The Nobel peace prize-winner’s car inched through battling news photographers outside a school building in Yangon, the city formerly named Rangoon, and her bodyguards parted the crowds to allow her to vote.
Polls opened at 4am across the country, which suffered decades of army-led dictatorship followed by a stumbling reform process. Booths have been erected in schools and monasteries and long queues of people hoping to avoid the heat arrived early and patiently waited, many wearing traditional “longyi” sarongs and some holding children.
Aung San Suu Kyi’s National League for Democracy (NLD) party won a 1990 election by a landslide but the results were nullified by the army generals. Aye Aye Tun, a 30-year-old bank clerk, wants the opposition leader – now 70 – to win in what foreign governments believe will be the country’s most transparent poll in a generation.
“Everything will change, especially for the poor,” she told the Guardian outside the school, a line of voters behind her. Her little finger was dipped in purple indelible ink, used to make sure the country’s 30 million voters are unable to vote twice.
Even if Aung San Suu Kyi wins the popular vote, she is barred from the presidency by the army-drafted constitution and a quarter of the seats in parliament are reserved for the military, making a legislative majority hard to grasp.
The current semi-civilian government has pushed through some change over the past four years, opening up the once-isolated economy, releasing political prisoners and allowing independent newspapers to be published.
Importantly, and unlike the widely dismissed 2010 elections, international election observers had fanned out across the country on Sunday. Mary Robinson, former president of Ireland, spoke at a small gathering in Yangon where she was working with the Carter Center’s election observation mission.
“We’ve been welcomed into polling stations and every question we’ve asked has been well answered,” she said by a polling station at a monastery, where voters had removed their shoes as a sign of respect.The run-up to the polls was marred by election inconsistencies, notably the disenfranchisement of the nation’s Muslim Rohingya, a persecuted and stateless minority.
In downtown Yangon, where trees grow from the walls of crumbling British buildings, Yea Htun, an official from Myanmar’s election commission, told the Guardian that 400 of the 700 people registered in the area had turned up early to vote. “Everyone has jobs to get to, but the process has gone well.”
Posters stuck to the sides of buildings along the former colonial capital showed cartoons of how to cast a vote.
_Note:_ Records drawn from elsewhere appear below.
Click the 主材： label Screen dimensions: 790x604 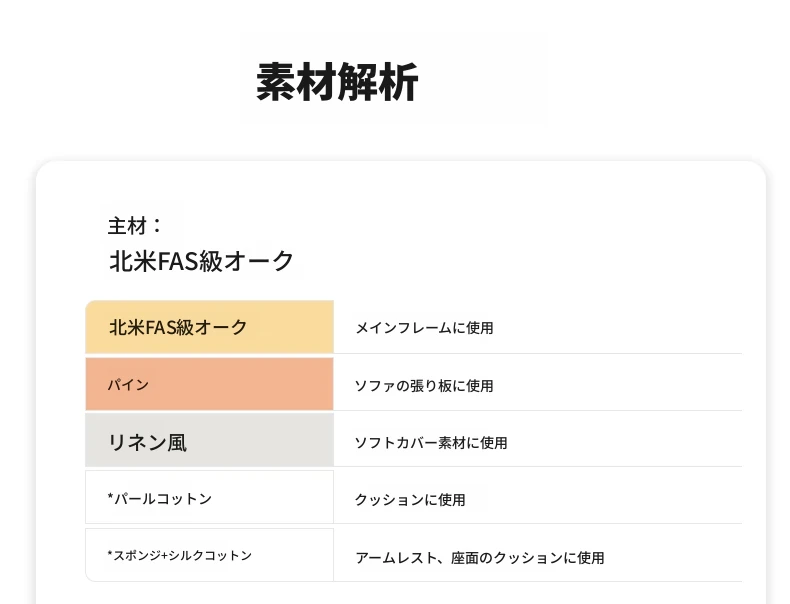[x=135, y=226]
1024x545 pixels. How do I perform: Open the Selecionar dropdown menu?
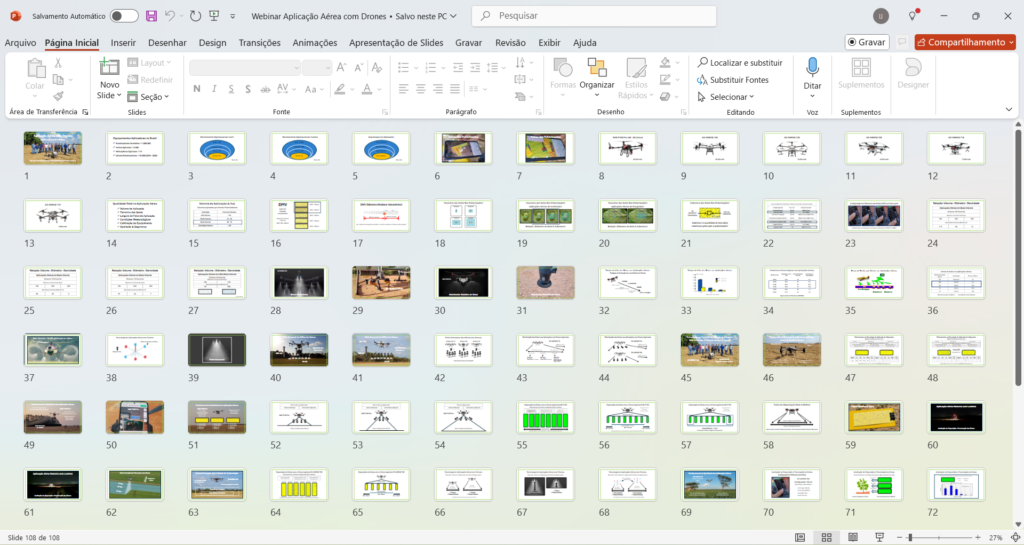727,97
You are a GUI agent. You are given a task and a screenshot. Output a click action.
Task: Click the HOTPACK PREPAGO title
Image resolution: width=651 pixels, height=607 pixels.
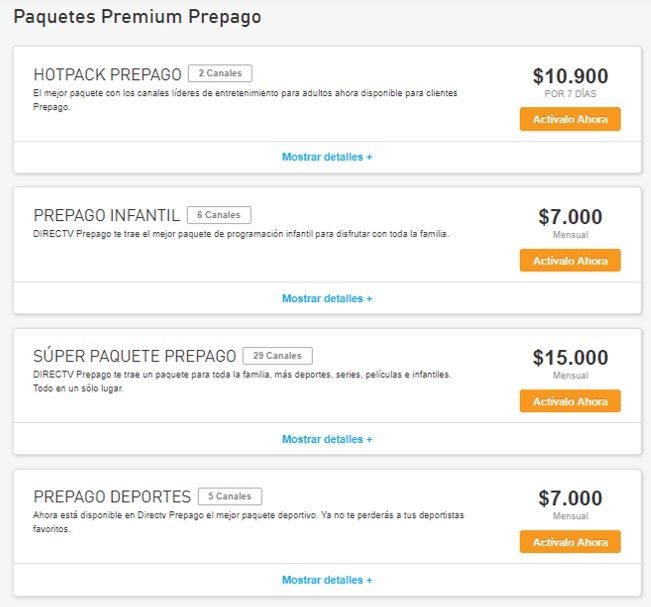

One has examples of the correct way to fill out ballots, but instead of real candidates it showed drawings of fruit labelled “Mrs Watermelon, Mr Banana and Mr Apple”.
In a nearby alleyway, a queue of voters remained in line at about 11am. A 22-year-old and her 77-year-old grandmother said they were voting for the first time in their lives. “Expect to see change,” the granddaughter said, clutching her smart phone to her chest.
At the NLD headquarters in Yangon, the red flag with a golden peacock hung from the building. The party will hold a mass gathering as the count trickles in on Sunday. Official results are not expected until early next week.
With foreign investment at stake, the government will want to assure world powers that it is sincere. Last week, US senior national security aide Ben Rhodes said that fair elections would lead to greater sanction relief.